America In The Eyes Of The World — A Guest Post By John Fioravanti

I have been so pleased by the excellent guest posts I have received from friends in the UK — David, Gary and Colette — as a part of Project Coexist, giving us a chance to see how people outside the U.S. view us these days, in light of the changes in our nation.  Today I am happy to share with you another excellent point-of-view from Canadian friend, John Fioravanti!

America Today: A Canadian View

I appreciate Jill Dennison’s generous invitation to be a guest on her blog site. As a retired high school history teacher, I don’t presume to be an expert on this topic or any other – nor do I claim to speak for any Canadians other than myself. Having said that, I believe that many Canadians are profoundly saddened and anxious by developments on our southern border since the Trump Administration took power.

Having taught American history for many years, I have some understanding about the events and ideas that shaped America from its colonial days. Like all nations, the United States has evolved throughout its history in many significant ways. Today, I see America at a crossroad as many of the foundational values are being tossed aside for political expediency.

U.S. President Donald Trump meets with Canada’s Prime Minister Justin Trudeau in a bilateral meeting at the G7 Summit in Charlevoix, Quebec, Canada, June 8, 2018. REUTERS/Leah Millis

Diplomacy is a dirty word in the Trump White House and I am horrified that the president resorts to bullying and personal insult in his conduct of relations with Canada and the other Allies. Where is the dignity and respect that normally characterize international relationships – especially with allied nations? These were the tactics used against Prime Minister Justin Trudeau throughout the NAFTA negotiations. The worst part about that episode was that it utterly destroyed the trust that existed between Canada and the United States throughout the 20th Century and into the 21st.

Mulroney and Reagan sing “When Irish Eyes Are Smiling” at the 1985 Shamrock Summit.

I never expected Trudeau and Trump to become fast personal friends since they are divided by their political ideologies. Brian Mulroney and Ronald Reagan were both conservative leaders and good friends. Stephen Harper, a conservative, did not become friendly with the liberal-minded Obama. Yet, Liberal Party leader Justin Trudeau became good friends with Obama. My point here is that the political leanings of our national leaders often determine the temperature of the relationship. Under Donald Trump, that temperature has become decidedly frigid, and that benefits neither nation.

As I consider Trump’s poor behaviour in Washington and on the world stage, I am most concerned with his complete break with truth and honesty. I am appalled that so many millions of Americans still support him. Do they not value truth and honesty? Or are they just willing to subvert those values as a fitting sacrifice to achieve their political agenda? These are very troubling questions. I fear for my American cousins and for the rest of the free world.

Much has been written about the divisions within America. Donald Trump did not create those divisions, but he has single-mindedly exploited them to appease his base. In like manner, he has driven a wedge of distrust between the United States and her traditional allies. At the same time, Trump pays public homage to authoritarian leaders around the globe. His chaotic foreign policy has resulted in trade wars with allies and foes alike and the result is the isolation of America on the world stage.

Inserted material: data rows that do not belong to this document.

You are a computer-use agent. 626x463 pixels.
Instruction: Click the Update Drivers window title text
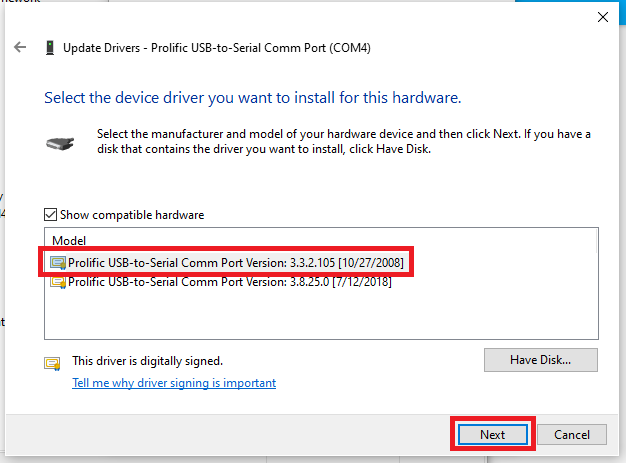coord(217,47)
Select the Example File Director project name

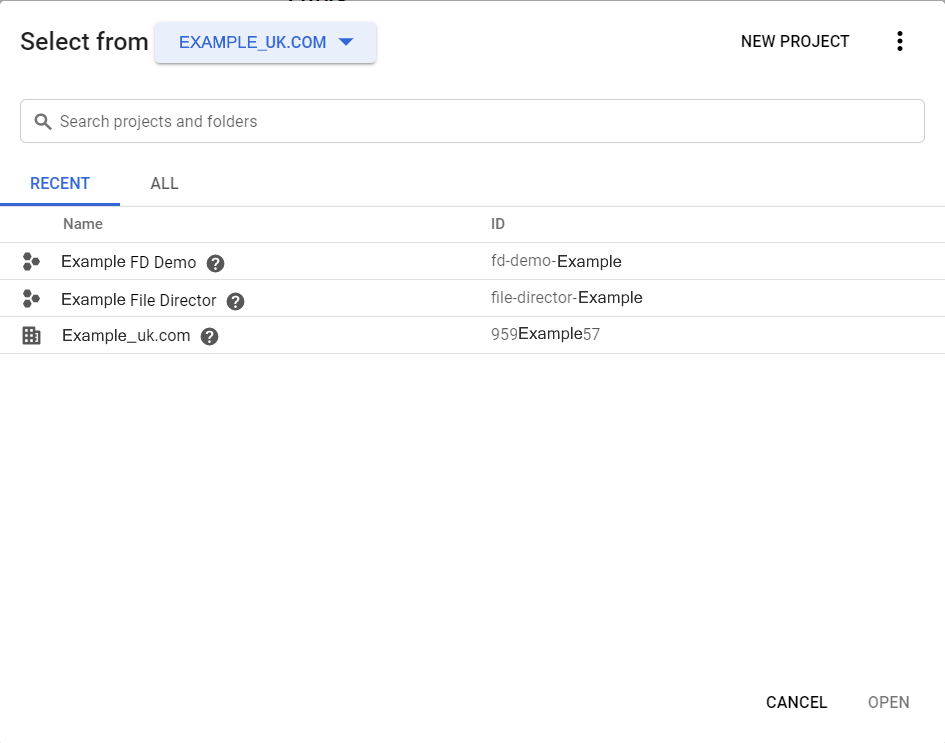138,299
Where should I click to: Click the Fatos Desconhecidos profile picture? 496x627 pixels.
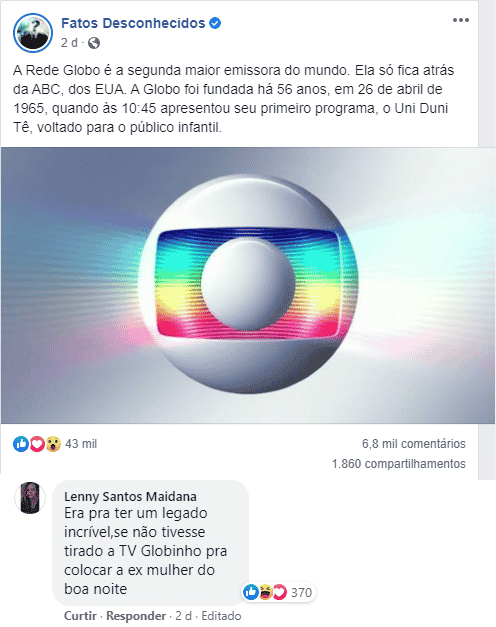tap(33, 33)
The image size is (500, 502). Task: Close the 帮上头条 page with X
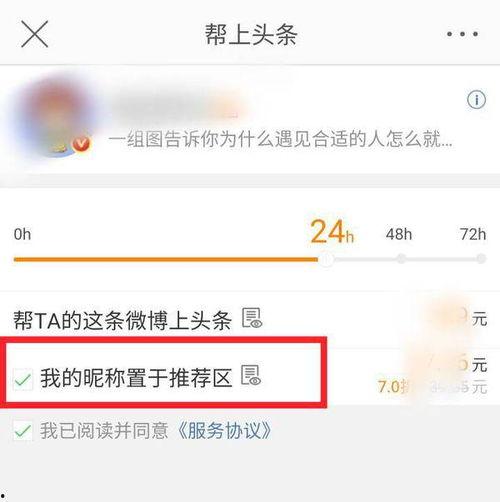point(35,34)
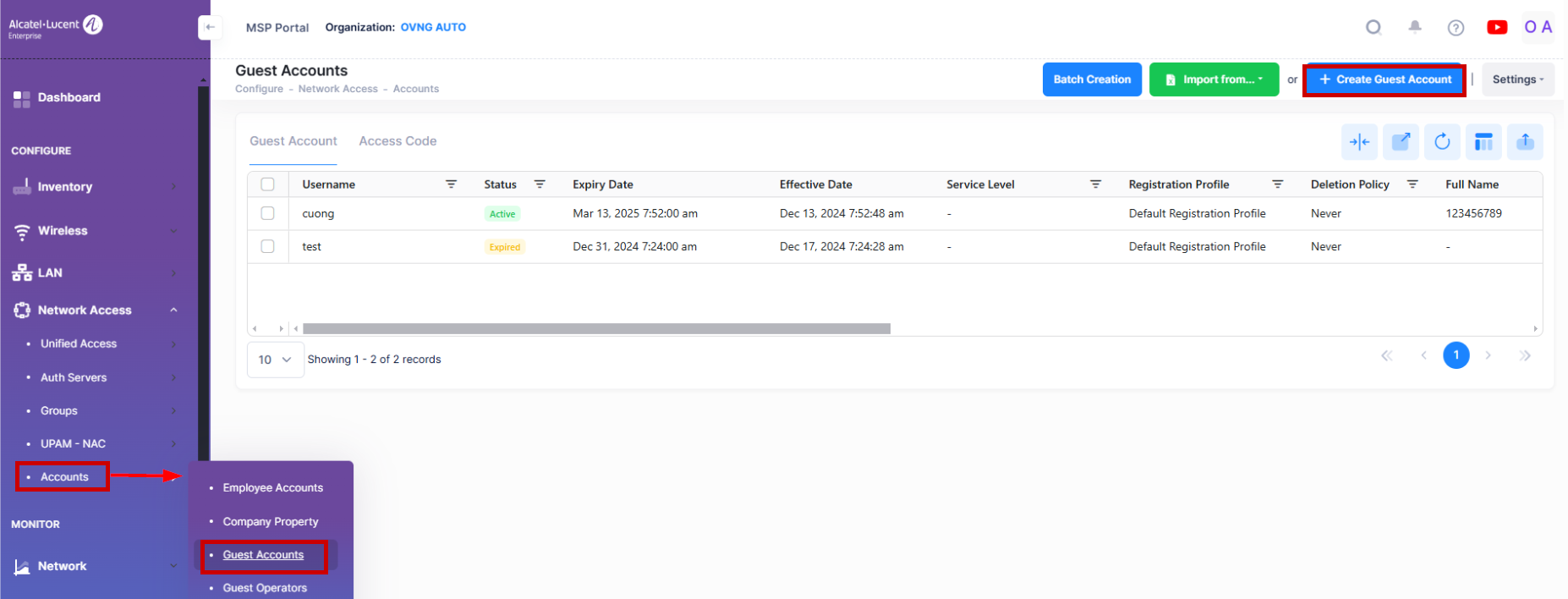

I live a short two-hour drive from our southern border at Niagara but I have not driven across to visit friends in New York State since Trump took power – nor will I until America votes him out of power. That makes me sad. His mercurial policies cause me to be anxious and fearful about travelling in the States. Perhaps that is silly but it is my truth.

As a youngster, I remember being glued to the TV news as America’s cities burned during the race riots of the 1960s. As I listen to the white supremacist rhetoric and watch news reports of children and minority groups being targeted in mass shootings in America today, the old horror of those bygone days rears its ugly head.

Canada has its fair share of problems too. We have racial divisions of our own. There are people in Canada who think Donald Trump is a great example to follow. As a liberal, I’ve always done my best to accept that others have differing political and social views to my own, but I fear that American conservatism characterized by dishonesty and a total lack of integrity has made inroads among Canada’s conservatives.

Today, America is writhing in the midst of a political stalemate that has caused a partial shutdown of the federal government. Neither Trump nor the Democrat leaders in Congress are willing to blink. Meanwhile, thousands of federal workers find themselves used as political hostages who may lose their savings, their homes, and their peace of mind as a result. This is morally reprehensible!

Presupposing America can emerge from the next two years in one piece, will American voters elect leaders who will take steps to heal the nation and heal the broken relationships with the allies? Who can be certain? The divided house called America is frightening to behold. The fate of the free world hangs in the balance.

Thank  you so much for your perspective as one of our two closest neighbors, John!  I’m wondering if there are plans in the works in your own government to take steps, such as building a big, beautiful wall, to protect your southern border, for under our current circumstances, many of us may be fleeing to the north to escape political persecution here!